Pour diminuer la propagation de la COVID-19, il faut faire aussi un dépistage massif de la population et une recherche de contacts efficace : c’est l’une des lacunes du Québec. Quant à la recommandation du ministère de la Santé pour le dépistage dans les CHSLD, elle est déficiente. Seulement 10 % du personnel doit se soumettre à un test hebdomadaire. Pas étonnant que la COVID-19 se soit invitée à nouveau dans les CHSLD. Je crois que cette recommandation devrait être changée.

3 commentaires
  • Cyril Dionne - Abonné 30 octobre 2020 10 h 12

    Le génocide des CHSLD et la politisation de la Santé publique

    Mme Gagnon, personne ne pourra arrêter ce virus tant et aussi longtemps qu’ils n’auront pas un vaccin efficace. Et pour les coronavirus, ce ne sera pas une tâche simple puisqu’ils n’en ont jamais trouvé un pour aucune souche de ce type de virus. Alors, les vagues vont se succéder et vont empirer jusqu’à plus de 80% de la population ait été contaminée et que les gens pourront produire des anticorps. Cette 2e deuxième vague, qui coïncide avec l’hiver et la saison des grippes, sera très virulente. Nous n’en sommes même pas à 10% de contagion au Québec même si on compte plus de 62% de tous les décès au Canada et qu’on représente seulement 22% de la population de celle-ci.
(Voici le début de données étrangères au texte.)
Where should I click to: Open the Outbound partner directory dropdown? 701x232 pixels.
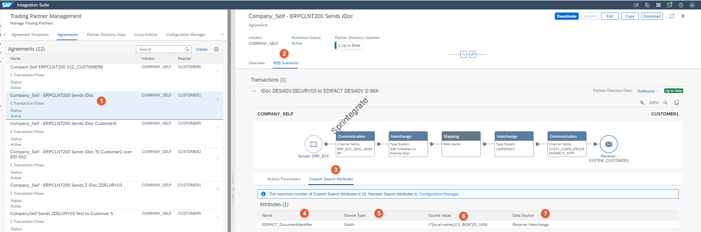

    Ceci dit, présentement, ils n’ont aucune idée d’une stratégie à long terme. Tout ce qu’ils veulent aujourd'hui, c’est de limiter le nombre d’infections afin de ne pas engorger les hôpitaux et de la même instance, protéger ceux qui sont les plus à risque, les bâtisseurs du Québec qui croupissent dans les CHSLD et qui ont déjà fait tous les sacrifices pour faire du Québec une terre d’envie partout sur la planète. Alors, les contradictions pleuvent et ils ne protègent pas grand monde. Un exemple de cette inconsistance stratégique, bien oui, c’est correct que les enfants passent à l’Halloween. Ce sont toutes des décisions politiques afin de demeurer populaire auprès de gens. Il faudrait séparer la Santé publique de l’appareil politique comme ils le font ailleurs.

    Il va falloir apprendre à vivre avec ce virus pour protéger les plus vulnérables de notre société. Vous savez Mme Gagnon, plus de 98% des décès sont survenus au sein des gens de plus de 60 ans. En fait, pour 92% des morts au Québec et sur la planète entière sont parmi les 70 ans et plus.

    Et quand aurons-nous une enquête publique sur le génocide des CHSLD? Oui, quand?

    • Huguette Gagnon - Abonnée 30 octobre 2020 13 h 57

      Vous avez tellement raison, M. Dionne. Dernièrement, une étude de scientifiques de l'Angleterre qui propose une façon de faire qui est très intéressante : confinement en prévention (avant que la situation soit contrôle comme dans le moment), 2 semaines de confinement à tous les deux mois. Fermeture des restaurants, etc. Pendant 2 semaines et, ensuite, ouverture jusqu'à la fin du mois. Je crois que cela devrait être essayé au Québec

  • Lavallée Marguerite - Abonnée 30 octobre 2020 23 h 34

    Ces lieux qui font du bien à l'âme....


    Merci Madame Gagnon! Votre article est très pertinent et lucide, tout en rejoignant les commentaires de plus en plus fréquents des gens sur le manque de transparence de nos leaders politiques et de la santé publique à fournir les informations pertinentes concernant, entre autres, les foyers d'éclosion de la COVID. Pourquoi cette information nous parait-elle essentielle? Tout simplement pour éviter ces foyers ou, si c'est impossible, augmenter notre vigilance pour s'en protéger. Or, au lieu de donner cette information, les " leaders" préfèrent une stratégie qui, à mon avis, vise à semer la peur pour mieux faire accepter de nouvelles mesures plus contraignantes. Les Québécois ne sont-ils pas intelligents ou incapables d'agir en adéquation avec la réalité sans qu'il faille les manipuler par la peur? Je crois, au contraire, que parce qu'ils sont intelligents, ils sont aussi capables de constater le manque de cohérence de certaines décisions qu'on leur impose, comme celles d'annuler la fréquentation des lieux les moins menacés d'éclosion qui leur procurent plaisir, détente et bien être. À la longue, cette manière de faire devient très irritante! À bons décideurs, salut!